La Cassazione chiarisce che l'interruzione della prescrizione per il pagamento di una sanzione amministrativa nei confronti di uno dei coobbligati in solido vale anche per gli altri coobbligati.
La Corte di Cassazione, con la sentenza n. 28149/2024, nell’occuparsi del tema della responsabilità solidale per il pagamento di sanzioni amministrative, ha ribadito un consolidato orientamento giurisprudenziale, che estende le regole del codice civile in tema di interruzione della prescrizione anche ai casi di solidarietà previsti dall’art. 6 della legge n. 689/1981 (che regola appunto le ipotesi in cui per il pagamento di sanzioni amministrative siano obbligati in solido più soggetti, l’autore materiale della violazione e altri).

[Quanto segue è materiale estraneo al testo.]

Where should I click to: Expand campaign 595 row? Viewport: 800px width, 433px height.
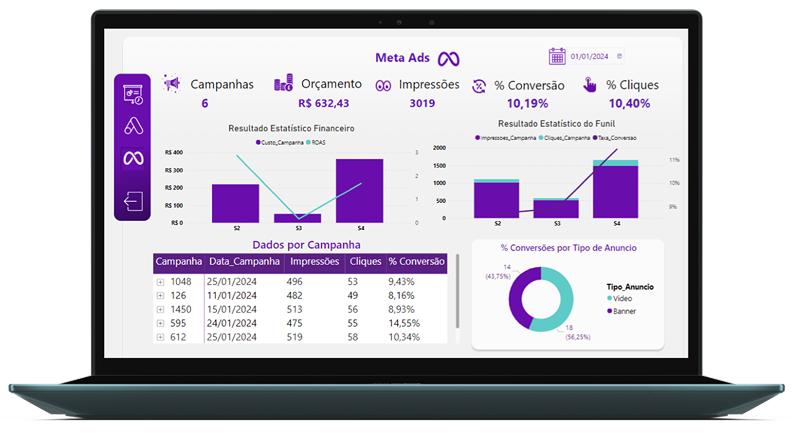(x=161, y=324)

L’art. 28 della medesima legge prevede espressamente che il diritto a riscuotere le somme dovute per illeciti amministrativi si prescrive in cinque anni dal giorno in cui è stata commessa la violazione, e che l’interruzione della prescrizione è regolata dalle norme del codice civile. Quest’ultimo, all’art. 1310, prevede appunto che l’atto con cui il creditore interrompe la prescrizione nei confronti di uno dei coobbligati in solido, ha effetto anche nei confronti di tutti gli altri condebitori. La stessa Cassazione afferma: “al riguardo non rileva se il soggetto nei cui confronti è stata interrotta la prescrizione è quello che ha materialmente commesso la violazione o colui al quale la legge estende la corresponsabilità nel pagamento della relativa sanzione, non potendosi distinguere, ai fini di cui al citato art. 1310 c.c., fra coobbligati solidali; l'estensione degli effetti degli atti interruttivi della prescrizione non si verifica, invece, nella diversa ipotesi, prevista dall'art. 5 della legge predetta, del concorso di più persone nella commissione della violazione, poiché in tal caso difetta il vincolo della solidarietà fra i coobbligati, ciascuno dei quali è tenuto al pagamento della sanzione amministrativa per intero”.

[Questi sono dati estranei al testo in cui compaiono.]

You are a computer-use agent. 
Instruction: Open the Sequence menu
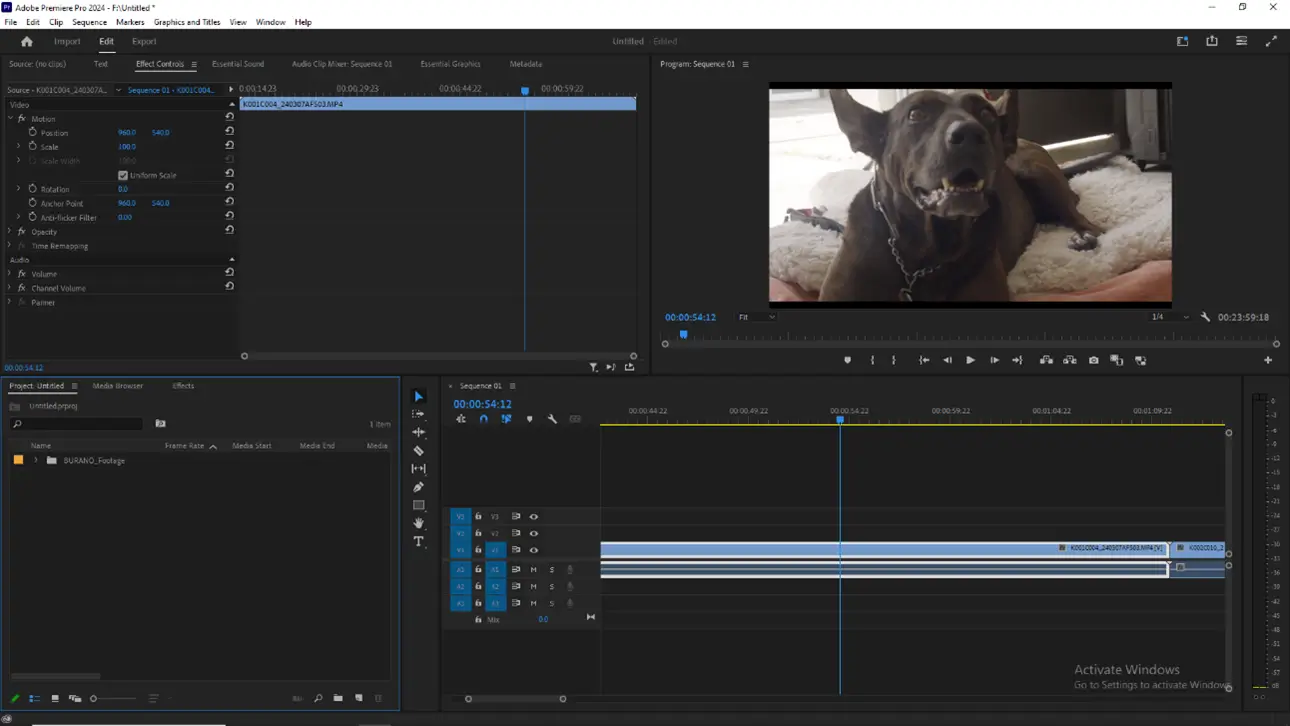pos(89,22)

Nel giudizio in esame era stato notificato un decreto per il pagamento alla banca coobbligata in solido, nel corretto termine dei cinque anni dalla data del verbale di contestazione dell’illecito, mentre lo stesso decreto era stato notificato al debitore principale una volta scaduto il termine prescrizionale. Le ragioni del debitore principale non hanno però trovato accoglimento, in quanto la notifica del decreto al coobbligato è valsa come atto interruttivo della prescrizione anche nei confronti dello stesso, ai sensi dell’art. 1310 c.c.